Dataset entries
******
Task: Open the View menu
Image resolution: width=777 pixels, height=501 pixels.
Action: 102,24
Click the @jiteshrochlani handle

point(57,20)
******
- [TASK ITEM]: Reproduce, word for word, all of the entries above.

- [ANSWER BOX]:
Task: Open the View menu
Image resolution: width=777 pixels, height=501 pixels.
Action: 102,24
Click the @jiteshrochlani handle

point(57,20)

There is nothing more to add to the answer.